T = 4 \int_0^b \sqrt{\frac{m}{2(E-V)}} dx

So it works no matter what the potential V is--it doesn't have to be quadratic.

 

[Robben]

The method of Gaussian quadratures is (in my opinion) a really difficult way to efficiently compute integrals numerically. I think it's too complicated to explain in a message. The basic idea is simple enough: You can approximate an integral

\int_{a}^b f(x) dx = \sum_{i=1}^N w_i f(x_i) where x_1, x_2, ... are points in the interval [a,b] and w_i is a weighting function. The simplest approach is the "rectangle rule", which uses w_i = \frac{b-a}{N} and x_i = a + i \cdot \frac{b-a}{N}. Gaussian quadrature is a way to get a much more accurate approximation by choosing w_i and x_i in a more sophisticated way, but it's beyond me to explain how to do it in a post.

As to the second question, if a particle goes from a to b and back, then the time taken for a full period is twice the time to go from a to b. To compute that time, you use:

T = 2 \int dt = \int_a^b \frac{dt}{dx} dx = \int_a^b \frac{1}{v} dx where v = \frac{dx}{dt}. To compute v, you use conservation of energy:

E = \frac{1}{2} m v^2 + V
v = \sqrt{\frac{2}{m} (E - V)}

So T = 2 \int_a^b \sqrt{\frac{m}{2(E-V)}} dx

If the potential is symmetric about x=0, then you can just do half the integral and double it:

T = 4 \int_0^b \sqrt{\frac{m}{2(E-V)}} dx

So it works no matter what the potential V is--it doesn't have to be quadratic.

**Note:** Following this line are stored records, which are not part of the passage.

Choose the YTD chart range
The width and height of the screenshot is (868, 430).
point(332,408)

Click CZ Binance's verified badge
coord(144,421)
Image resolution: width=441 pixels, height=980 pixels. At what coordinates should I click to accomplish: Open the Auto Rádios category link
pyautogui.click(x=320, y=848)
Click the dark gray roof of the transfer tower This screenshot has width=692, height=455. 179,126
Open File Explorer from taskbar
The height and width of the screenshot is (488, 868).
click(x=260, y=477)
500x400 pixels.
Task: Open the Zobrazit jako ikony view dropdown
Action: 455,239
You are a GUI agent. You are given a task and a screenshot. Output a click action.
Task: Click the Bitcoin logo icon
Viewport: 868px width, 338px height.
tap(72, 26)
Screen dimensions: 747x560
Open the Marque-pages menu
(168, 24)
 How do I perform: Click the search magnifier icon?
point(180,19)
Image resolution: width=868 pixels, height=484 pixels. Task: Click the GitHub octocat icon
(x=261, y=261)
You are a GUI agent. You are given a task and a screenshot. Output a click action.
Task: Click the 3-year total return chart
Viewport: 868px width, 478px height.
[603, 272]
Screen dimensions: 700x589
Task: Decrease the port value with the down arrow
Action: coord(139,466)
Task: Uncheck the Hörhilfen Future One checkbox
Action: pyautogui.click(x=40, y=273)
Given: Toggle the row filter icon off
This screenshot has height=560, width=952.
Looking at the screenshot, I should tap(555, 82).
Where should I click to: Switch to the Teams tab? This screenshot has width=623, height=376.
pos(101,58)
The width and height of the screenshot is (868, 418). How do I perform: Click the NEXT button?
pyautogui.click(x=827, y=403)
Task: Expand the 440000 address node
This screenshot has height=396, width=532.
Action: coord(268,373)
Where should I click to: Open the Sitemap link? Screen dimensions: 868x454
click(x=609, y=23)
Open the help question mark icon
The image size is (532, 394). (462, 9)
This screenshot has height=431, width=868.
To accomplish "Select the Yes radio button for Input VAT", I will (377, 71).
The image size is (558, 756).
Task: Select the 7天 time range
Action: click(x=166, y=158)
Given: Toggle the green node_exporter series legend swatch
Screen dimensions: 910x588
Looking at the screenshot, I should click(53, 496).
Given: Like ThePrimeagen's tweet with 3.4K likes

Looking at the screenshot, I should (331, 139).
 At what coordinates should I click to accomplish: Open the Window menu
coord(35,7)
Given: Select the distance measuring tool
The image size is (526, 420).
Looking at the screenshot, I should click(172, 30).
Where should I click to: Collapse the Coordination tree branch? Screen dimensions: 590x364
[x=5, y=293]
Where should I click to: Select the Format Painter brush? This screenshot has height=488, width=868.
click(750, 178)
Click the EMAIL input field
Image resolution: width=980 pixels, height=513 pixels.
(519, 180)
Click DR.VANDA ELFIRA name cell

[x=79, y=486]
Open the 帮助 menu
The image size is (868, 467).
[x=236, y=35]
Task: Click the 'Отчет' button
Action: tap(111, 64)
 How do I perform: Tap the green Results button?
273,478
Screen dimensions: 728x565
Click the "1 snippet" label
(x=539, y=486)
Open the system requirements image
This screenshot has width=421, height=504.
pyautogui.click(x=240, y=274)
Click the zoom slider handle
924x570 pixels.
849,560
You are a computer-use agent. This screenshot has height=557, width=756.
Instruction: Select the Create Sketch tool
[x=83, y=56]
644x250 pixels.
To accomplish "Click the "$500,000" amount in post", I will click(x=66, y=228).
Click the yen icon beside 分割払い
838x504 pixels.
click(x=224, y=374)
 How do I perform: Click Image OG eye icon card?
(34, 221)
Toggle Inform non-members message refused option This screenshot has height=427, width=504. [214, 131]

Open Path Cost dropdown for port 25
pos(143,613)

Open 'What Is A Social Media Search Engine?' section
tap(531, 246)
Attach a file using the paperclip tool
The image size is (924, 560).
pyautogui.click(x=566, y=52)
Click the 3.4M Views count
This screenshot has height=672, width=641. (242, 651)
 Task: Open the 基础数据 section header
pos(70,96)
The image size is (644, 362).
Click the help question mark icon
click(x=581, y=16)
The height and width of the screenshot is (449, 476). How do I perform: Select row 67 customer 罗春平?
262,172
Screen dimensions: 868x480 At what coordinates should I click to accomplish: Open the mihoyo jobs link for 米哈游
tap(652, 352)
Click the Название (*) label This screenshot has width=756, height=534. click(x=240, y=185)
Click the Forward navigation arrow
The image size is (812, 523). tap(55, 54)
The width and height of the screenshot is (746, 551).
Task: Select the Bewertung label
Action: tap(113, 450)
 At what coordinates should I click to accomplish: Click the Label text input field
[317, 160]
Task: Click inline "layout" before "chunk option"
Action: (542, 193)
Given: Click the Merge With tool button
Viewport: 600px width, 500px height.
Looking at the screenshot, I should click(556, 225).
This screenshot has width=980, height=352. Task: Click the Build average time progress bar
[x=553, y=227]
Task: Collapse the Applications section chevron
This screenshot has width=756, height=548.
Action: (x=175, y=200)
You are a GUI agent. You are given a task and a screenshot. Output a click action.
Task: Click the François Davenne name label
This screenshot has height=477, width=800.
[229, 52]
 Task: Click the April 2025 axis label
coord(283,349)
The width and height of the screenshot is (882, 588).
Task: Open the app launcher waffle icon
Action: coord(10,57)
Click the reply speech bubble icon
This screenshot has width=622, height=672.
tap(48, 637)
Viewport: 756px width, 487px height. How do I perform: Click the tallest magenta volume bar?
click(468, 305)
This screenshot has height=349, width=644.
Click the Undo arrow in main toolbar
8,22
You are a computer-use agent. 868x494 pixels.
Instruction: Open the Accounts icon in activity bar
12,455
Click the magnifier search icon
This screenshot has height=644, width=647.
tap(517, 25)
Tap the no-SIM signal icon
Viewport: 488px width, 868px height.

I see, thank you very much!

So our weighted function for this particular question will be $w_i = \frac{b-a}{N} = \frac{a-0}{20}$ which implies $\int_{a}^b f(x) dx = \sum_{i=1}^N w_i f(x_i) = \sum_{i=1}^{20} \frac{a-0}{20}\sqrt{8 \dot\ (1)}\frac{1}{\sqrt{V(a)-V(x_i = 0 +i\frac{a-0}{N})}}?$

 

[BvU]

Wouldn't count as a gaussian quadrature in my book. (a/20 is equal weights) But I wouldn't know how to do it more sophisticated, sorry.

 

[stevendaryl]

I see, thank you very much!

So our weighted function for this particular question will be $w_i = \frac{b-a}{N} = \frac{a-0}{20}$ which implies $\int_{a}^b f(x) dx = \sum_{i=1}^N w_i f(x_i) = \sum_{i=1}^{20} \frac{a-0}{20}\sqrt{8 \dot\ (1)}\frac{1}{\sqrt{V(a)-V(x_i = 0 +i\frac{a-0}{N})}}?$

That's NOT using quadratures. That's using the much simpler "rectangle rule", also known as Newton's method (I think).